Friday, February 13, 2009

Skin Color and Prejudice Endangers Rohingya

The Irrawaddy News

Unbelievably in this day and time, skin color has become an issue in the case of the Rohingya boat people.

While much of the world has moved beyond discrimination due to the color of one’s skin (think President Obama), pockets of prejudice still exist, including in Southeast Asia.

“You will see in the photos that their complexion is dark brown,” said Burmese Counsel Ye Myint Aung in Hong Kong, in a letter to fellow diplomats, referring to the Rohingya boat people. He went on to describe the complexion of Burmese as “fair and soft, good looking as well.”

His own complexion, he said, was typical of a Burmese gentleman and his fellow diplomats could easily contrast their diplomatic colleague with Rohingya.

“Rohingyas are as ugly as ogres,” he said.

In essence, what he said was that Rohingyas couldn’t qualify as Burmese citizens because of their appearance, and they are not recognized as an ethnic group of Burma.

Thousands of Rohingyas have fled their homes in Burma and Bangladesh to Thailand and Malaysia in recent years. In 2008 alone, reports estimated 4,880 Rohingyas were arrested for illegally entering Thailand.

It’s fairly clear now that no country in Southeast Asia is willing to accept the desperate Rohingyas who wash up on their shore or enter a country by other means.

One reason is that they don’t look like ordinary economic migrants or refugees. They take to the ocean in dilapidated boats, reminiscent of the Vietnamese boat people, who also were desperate to leave an unforgiving land and would do anything—even risk their lives—to escape. In addition, they are Muslims, another strike against them in some people’s eyes.

The boat people have become an irritant for many countries in the region, especially Thailand, Malaysia and Indonesia. Compounding the problem is the unwillingness of Burma and Bangladesh to recognize the Rohingya as citizens.

When various groups of Rohingya boat people were arrested in Thailand recently, they were beaten and tortured by Thai authorities, according to reports, and eventually towed back out to sea and set adrift with inadequate water and food in boats without working engines.

Earlier, Thai Prime Minister Abhisit Vejjajiva was quoted by reporters as saying, “They [the Rohingyas] are not refugees. Our policy is to push them out of the country because they are illegal migrants.”

More than 1,000 Rohingyas were towed out to sea and set adrift late last year by the Thai navy. Fortunately, they were rescued by Indonesian and Indian authorities. Unknown numbers, however, disappeared at sea.

Recently, the Thai premier changed his tune to acknowledge the claims of human rights groups, telling CNN in an exclusive interview, “It’s not exactly clear whose work it is.” He added, “All the [Thai] authorities say it’s not their policy, but I have reason to believe some instances of this happened, and if I can have the evidence of who exactly did this, I will certainly bring them to account.”
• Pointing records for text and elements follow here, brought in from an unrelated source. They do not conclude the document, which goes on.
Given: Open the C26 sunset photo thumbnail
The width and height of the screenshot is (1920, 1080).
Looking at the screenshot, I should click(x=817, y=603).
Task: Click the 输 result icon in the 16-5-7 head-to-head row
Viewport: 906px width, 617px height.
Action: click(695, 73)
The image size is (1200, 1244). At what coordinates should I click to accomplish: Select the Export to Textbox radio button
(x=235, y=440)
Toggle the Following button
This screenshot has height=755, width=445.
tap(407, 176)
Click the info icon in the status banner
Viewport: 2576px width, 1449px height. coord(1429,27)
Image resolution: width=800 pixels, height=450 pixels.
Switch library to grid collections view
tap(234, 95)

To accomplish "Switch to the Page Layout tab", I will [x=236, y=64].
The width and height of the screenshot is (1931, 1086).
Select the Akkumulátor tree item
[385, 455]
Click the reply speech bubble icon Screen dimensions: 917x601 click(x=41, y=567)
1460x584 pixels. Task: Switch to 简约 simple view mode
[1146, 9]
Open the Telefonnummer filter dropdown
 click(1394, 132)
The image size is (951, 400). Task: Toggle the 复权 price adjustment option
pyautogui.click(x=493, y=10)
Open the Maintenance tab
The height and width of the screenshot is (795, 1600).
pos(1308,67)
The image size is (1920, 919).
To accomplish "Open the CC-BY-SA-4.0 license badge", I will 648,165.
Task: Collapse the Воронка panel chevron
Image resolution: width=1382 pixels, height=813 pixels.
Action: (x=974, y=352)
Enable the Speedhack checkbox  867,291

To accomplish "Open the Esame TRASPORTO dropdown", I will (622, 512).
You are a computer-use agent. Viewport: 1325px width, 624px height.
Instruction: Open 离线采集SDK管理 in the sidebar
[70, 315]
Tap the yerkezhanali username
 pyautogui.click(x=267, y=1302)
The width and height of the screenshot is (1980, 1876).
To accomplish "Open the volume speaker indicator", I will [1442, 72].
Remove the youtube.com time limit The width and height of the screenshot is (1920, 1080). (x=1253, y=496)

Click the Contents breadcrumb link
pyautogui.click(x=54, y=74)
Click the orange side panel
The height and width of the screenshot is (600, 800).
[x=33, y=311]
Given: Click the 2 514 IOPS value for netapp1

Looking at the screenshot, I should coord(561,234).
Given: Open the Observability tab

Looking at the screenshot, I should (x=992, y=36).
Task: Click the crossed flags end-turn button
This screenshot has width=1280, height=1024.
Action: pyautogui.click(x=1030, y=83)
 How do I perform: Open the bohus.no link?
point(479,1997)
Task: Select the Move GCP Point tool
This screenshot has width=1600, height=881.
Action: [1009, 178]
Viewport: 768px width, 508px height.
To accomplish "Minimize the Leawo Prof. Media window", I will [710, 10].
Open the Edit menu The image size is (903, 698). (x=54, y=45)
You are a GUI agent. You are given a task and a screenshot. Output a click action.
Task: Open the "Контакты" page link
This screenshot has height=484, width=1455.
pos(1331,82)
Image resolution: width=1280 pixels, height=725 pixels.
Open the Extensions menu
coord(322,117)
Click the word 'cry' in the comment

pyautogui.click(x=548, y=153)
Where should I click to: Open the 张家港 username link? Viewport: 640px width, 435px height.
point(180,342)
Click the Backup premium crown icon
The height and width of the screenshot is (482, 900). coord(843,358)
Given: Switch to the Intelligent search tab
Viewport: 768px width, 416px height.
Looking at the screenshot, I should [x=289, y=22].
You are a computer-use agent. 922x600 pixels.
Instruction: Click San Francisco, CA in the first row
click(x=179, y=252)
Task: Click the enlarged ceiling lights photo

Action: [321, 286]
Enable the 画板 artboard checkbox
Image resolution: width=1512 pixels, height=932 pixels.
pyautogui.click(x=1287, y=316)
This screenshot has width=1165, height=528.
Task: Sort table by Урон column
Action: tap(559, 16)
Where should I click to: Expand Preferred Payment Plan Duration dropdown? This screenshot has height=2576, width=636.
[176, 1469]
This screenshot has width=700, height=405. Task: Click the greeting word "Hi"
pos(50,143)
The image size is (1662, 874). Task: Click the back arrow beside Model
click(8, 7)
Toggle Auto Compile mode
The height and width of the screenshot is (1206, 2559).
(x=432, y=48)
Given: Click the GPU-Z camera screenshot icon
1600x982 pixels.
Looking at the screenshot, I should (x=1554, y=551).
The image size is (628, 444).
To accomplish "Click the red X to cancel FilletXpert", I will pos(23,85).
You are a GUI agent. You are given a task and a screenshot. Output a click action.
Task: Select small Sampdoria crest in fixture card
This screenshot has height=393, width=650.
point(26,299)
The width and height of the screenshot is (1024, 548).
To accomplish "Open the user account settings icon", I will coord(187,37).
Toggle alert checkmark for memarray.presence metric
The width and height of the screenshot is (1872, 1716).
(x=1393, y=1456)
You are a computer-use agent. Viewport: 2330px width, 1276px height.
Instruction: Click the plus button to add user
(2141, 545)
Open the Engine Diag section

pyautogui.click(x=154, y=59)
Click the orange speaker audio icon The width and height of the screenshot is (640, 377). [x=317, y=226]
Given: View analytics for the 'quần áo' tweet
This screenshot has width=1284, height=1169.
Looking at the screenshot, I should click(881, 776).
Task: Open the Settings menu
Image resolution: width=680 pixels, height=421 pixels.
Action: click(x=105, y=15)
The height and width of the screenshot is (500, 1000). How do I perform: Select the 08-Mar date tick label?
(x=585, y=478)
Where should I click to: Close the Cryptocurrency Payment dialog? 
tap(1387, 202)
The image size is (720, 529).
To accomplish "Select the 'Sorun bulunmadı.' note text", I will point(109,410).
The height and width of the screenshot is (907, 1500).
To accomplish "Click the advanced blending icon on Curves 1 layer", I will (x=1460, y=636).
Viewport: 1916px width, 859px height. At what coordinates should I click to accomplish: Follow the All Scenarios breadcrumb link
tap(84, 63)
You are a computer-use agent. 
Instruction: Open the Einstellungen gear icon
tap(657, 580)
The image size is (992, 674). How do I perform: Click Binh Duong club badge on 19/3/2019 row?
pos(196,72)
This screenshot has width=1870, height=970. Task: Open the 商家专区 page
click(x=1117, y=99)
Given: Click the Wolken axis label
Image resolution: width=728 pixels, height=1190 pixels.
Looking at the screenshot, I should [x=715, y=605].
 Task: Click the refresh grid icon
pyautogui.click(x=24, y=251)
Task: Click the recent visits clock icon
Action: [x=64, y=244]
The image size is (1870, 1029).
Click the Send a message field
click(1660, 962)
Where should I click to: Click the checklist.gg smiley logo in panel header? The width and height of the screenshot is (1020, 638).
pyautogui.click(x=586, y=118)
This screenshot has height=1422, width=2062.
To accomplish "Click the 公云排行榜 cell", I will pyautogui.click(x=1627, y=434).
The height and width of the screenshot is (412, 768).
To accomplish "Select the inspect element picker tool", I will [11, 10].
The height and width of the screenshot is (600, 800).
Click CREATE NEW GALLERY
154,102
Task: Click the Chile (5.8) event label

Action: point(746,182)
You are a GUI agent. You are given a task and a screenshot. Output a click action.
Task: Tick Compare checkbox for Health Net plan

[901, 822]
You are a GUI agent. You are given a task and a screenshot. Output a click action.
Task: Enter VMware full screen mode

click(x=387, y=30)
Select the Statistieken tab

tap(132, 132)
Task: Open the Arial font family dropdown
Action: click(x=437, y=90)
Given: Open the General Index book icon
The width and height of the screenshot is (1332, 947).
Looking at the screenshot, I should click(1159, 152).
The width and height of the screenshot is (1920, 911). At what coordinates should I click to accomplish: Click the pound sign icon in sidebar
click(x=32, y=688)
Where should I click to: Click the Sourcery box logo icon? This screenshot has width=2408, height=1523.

Clearly, the issue is now a regional issue, and the Thai government is feeling the heat of world opinion. Even a simple statement in support of the Rohingya boat people made by Hollywood actress Angelina Jolie, who is also a goodwill ambassador of the United Nations, during a visit to Thailand last week drew a curt response from Thai foreign ministry spokesman Tharit Charungvat, who pounced on her remarks, saying, “It’s not her role to comment on the matter.”

Thailand’s army commander is now scheduled to visit Burma next week to discuss the Rohingya issue with the military government.

Really, the issue would be best addressed in a regional forum with the gravity that it deserves.

The secretary-general of the Association of Southeast Asian Nations (Asean), Surin Pitsuwin, said in an interview: “This is not an issue for a particular country. It is a regional issue. It is also an issue for the international community.”

When Asean leaders gather for the regional summit which is scheduled to be held at the end of this month in Thailand, Surin and other Asean leaders must responsibly address the Rohingya issue.

If they fail to do so and paper over the issue with rhetorical flourishes, they will bring further discredit to the region.